##### Given text

NEW DELHI: The West Asia conflict is hitting Gulf and European travel in the short term, but hotel groups are already looking to India for the long term. With millions of young passport holders and outbound trips rising year after year, the country represents a far bigger prize, according to Christopher Hartley, chief executive, Global Hotel Alliance (GHA).
The Dubai-based company runs the world’s largest hotel loyalty programme for independent hotels, bringing together over 50 brands and 950 hotels across 100 countries. Hartley said that while the war may weigh on short-term bookings, India’s outbound market remains largely untapped.
Travel to West Asia is still disrupted and could shift flows in the near term, he said, but the broader trajectory of demand is unlikely to change. “The question now is really if it can be resolved in April. If yes, then hotels have a chance to recover by the latter part of the year. We don't expect much business to come till May. As a result, there will be a very busy October-December period, where Dubai will be crammed," Hartley, who was in India recently, told Mint.
Some travel demand from India and elsewhere may temporarily move away from West Asia and Europe if disruptions persist, he added, but he does not believe it will vanish. “What the covid-19 pandemic taught us was that the travel industry has become quicker to react, and consumers quicker to return. People’s perception of risk has also changed,” he said.

##########
##### Supplied information

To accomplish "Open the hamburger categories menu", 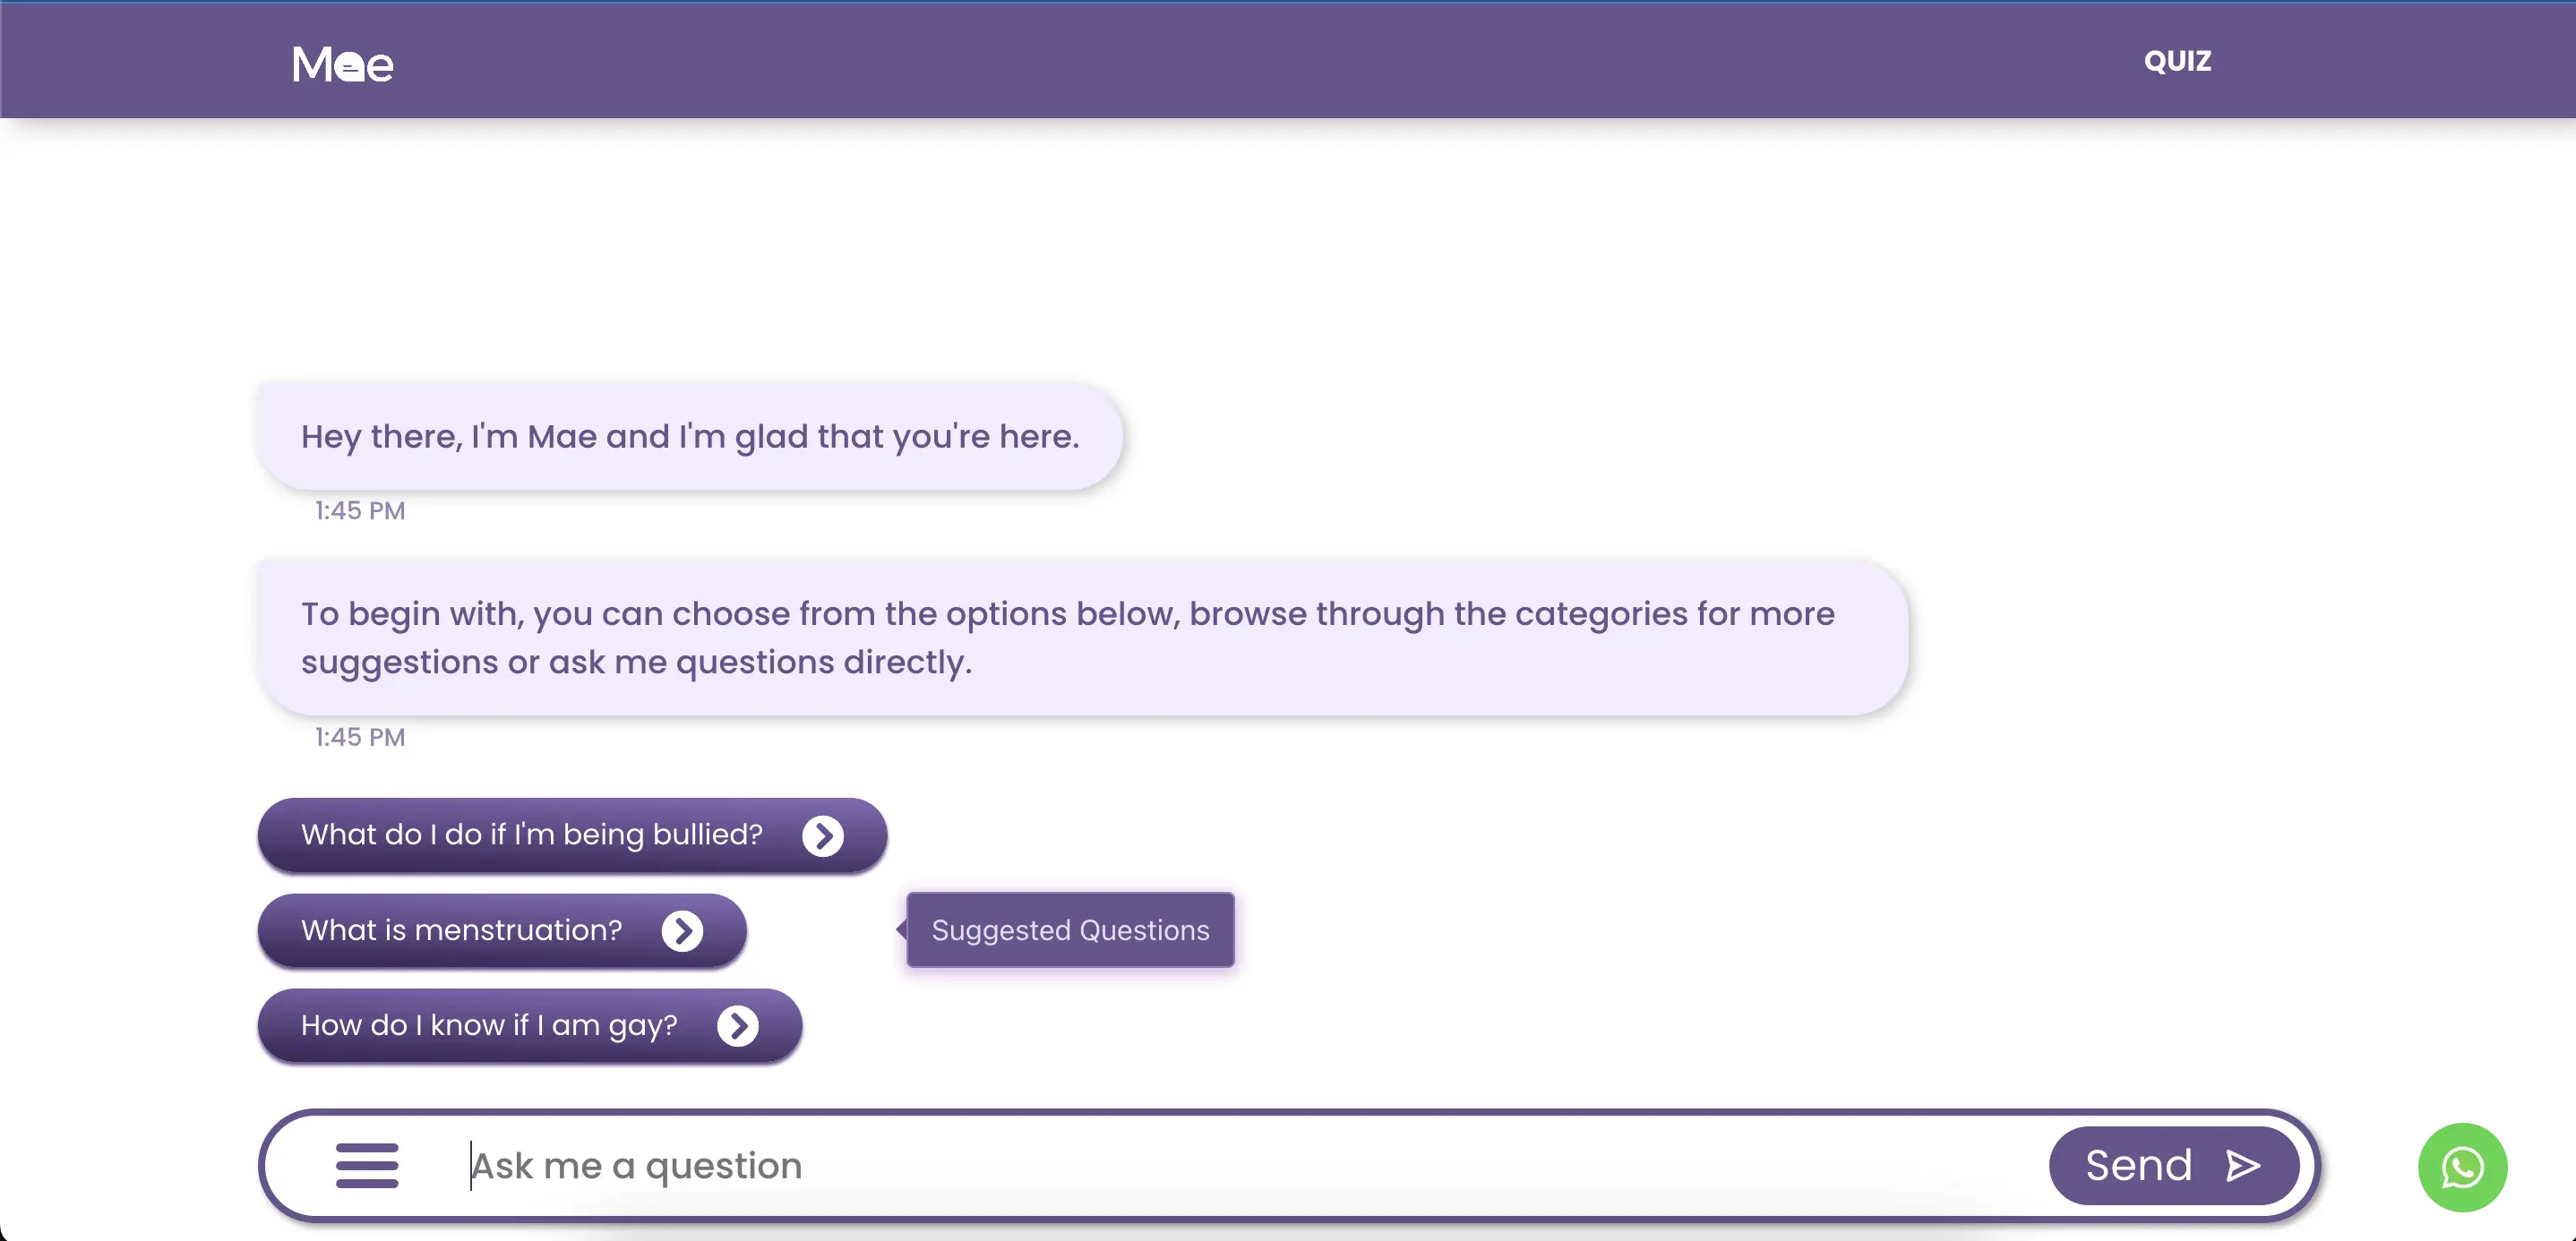I will click(366, 1165).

##########

Quote the passage on the West Asia conflict and hotel groups from "Travel to West" up to and including "recently, told Mint.".

Travel to West Asia is still disrupted and could shift flows in the near term, he said, but the broader trajectory of demand is unlikely to change. “The question now is really if it can be resolved in April. If yes, then hotels have a chance to recover by the latter part of the year. We don't expect much business to come till May. As a result, there will be a very busy October-December period, where Dubai will be crammed," Hartley, who was in India recently, told Mint.